14. Extending/Contributing/Fortran

There are different ways to extend jscatter by new models.
  • Write a python function.
  • Write a Fortran function (prefered >f90) with a wrapper that contains the documentation.
  • Use Cython or numba …. (for experts, not the scope here).

The simplest way is writing a python function as most functions are written like that. The function should contain the basic model without background or other trivial contributions needed for fitting of real data. These should be added in user defined functions as the user may be better know how he wants to treat the background.

Contribution of a single function or a complete module dealing with a new topic are welcome. As Users should know what it is about, the documentation is important and should contain a scientific reference about the models.

Contributors accept that all new modules or functions inluded will be covered by the GPLv3.

If modules or code from other projects under OpenSource are used the respective License and Copyright should be mentioned and respected in the source code. Please give important contributions also in the documentation.

Using Fortran

Premature optimization is the root of all evil – DonaldKnuth

The speedup to use more sophisticated methods is not too big (not x100) if the numpy and scipy functions were used. Here an example with a factor of about 6:

The main part of the cloudScattering function is evaluation of

F(q)= \sum_N b_i(q) e^{iqr}

We calc S(Q)=F(q) \cdot F^*(q) = |F(q)|^2 and pass F(q) for calculation of S(q) = < |F(q)|^2 > and beta =|< F(q) >|^2 / < |F(q)|^2 > for spherical averaging.

def _scattering(point,r,q,blength,formfactor):
     fa=blength*np.interp(q, formfactor[0, :], formfactor[1, :])
     qx=q*point
     iqr=np.einsum('i,ji',qx,r)*1j
     beiqrsum=np.einsum('i,i',fa,np.exp(iqr))
     Sq=beiqrsum*beiqrsum.conj()
     return q,Sq.real,beiqrsum.real

The main work is done in np.einsum and np.exp(iqr) which both are already compiled C functions (standard numpy function). We may loose time in comming back to python between these steps.

We can reach a speedup of a factor of 6 if we use a Fortran function and use this in _scattering. The speedup is higher if the computation was done in loops, but we use numpy not to do this in loops. The speedup depends strongly on the model and how it is implemented. Often one is happy if the python meanders.

The fortran function/subroutine should be encapsulated in a module as it looks cleaner and the module may contain several functions. Additional it workes smoothest in combination with f2py to use a module of functions only and always give intent(in) properly. To avoid conflicts and dependency problems it is convenient to copy all needed routines into this module.
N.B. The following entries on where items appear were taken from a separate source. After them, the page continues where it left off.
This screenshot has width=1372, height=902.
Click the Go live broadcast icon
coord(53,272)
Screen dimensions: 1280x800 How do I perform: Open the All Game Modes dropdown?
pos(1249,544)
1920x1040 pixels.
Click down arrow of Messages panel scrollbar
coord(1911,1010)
Please respect Copyrights

module cloud
    implicit none
    use typesandconstants
    use utils
contains

function ffq(point,r,q,blength,formfactor) result(ff)
    ! point point on unit sphere 3 x 1
    real(dp), intent(in) :: point(:)
    real(dp)             :: ff(3)
    .....see fortran/cloud.f95 for all declarations

    fa=blength*interpolatesorted(sizerms*q, formfactor(1,:), formfactor(2,:))
    qx=q*point
    iqr= j1 * matmul( r,qx)
    Fq= sum( fa* exp(iqr) )
    ff(1)=q
    ff(2)=real(Fq*conjg( Fq ) )
    ff(3)=real(Fq)

end function ffq
end module

A function interface and the compilation is done by f2py resulting in a shared object file here fsca.so:

f2py -c filename.f95 -m fsca

The module can be imported and used like any other function in a module:

import fsca
def scattering_f(point,r,q,blength,formfactor):
    """ A doc is needed if it should be used
    Parameters...
    Returns.....
    """
    ret=fsca.cloud.ffq(point,r,q,blength,formfactor)
    return ret

The wrapper is also needed if this function should be called by parallel (multiprocessing). The reason is that the parallel processed function needs to be serialized and f2py functions cannot. The wrapper can.
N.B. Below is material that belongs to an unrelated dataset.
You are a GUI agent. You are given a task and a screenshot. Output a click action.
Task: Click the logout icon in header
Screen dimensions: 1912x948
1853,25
If multiprocessing is desired and each process needs to get large arrays the python multiprocessing uses a lot of memory (without shared memory each process may get a pickled copy) In this case Fortran with OpenMP is easier for multiprocessing with shared memory.

This is used in cloudScattering and tested with gfortran. Different compiler options for OpenMP with other compilers may lead to failure. The speedup is not very big. In a similar example as above (with individual atomic formfactors) its about 1.5 speedup on 6 core ryzen for a very complex function. In that case the reduced memory was worth it.

Including in jscatter clone

To include a function in jscatter package we only need to place the working fortran file in the fortran folder and reinstall jscatter.

This should be done in a clone of the repository. To use the jscatter clone use

python setup.py develop --no-deps
# in the clone directory

The setup procedure compiles and builds the wrapper for all fortran files in this folder. The function is accessible in a jscatter module after import.

from . import fscatter
data=fscatter.cloud.ffq(q,..... )

The module can be imported were needed and the python wrapper with documentation can be placed in the appropriate module.

If you are happy and want to contribute, sent it to the author or use a branch on gitlab.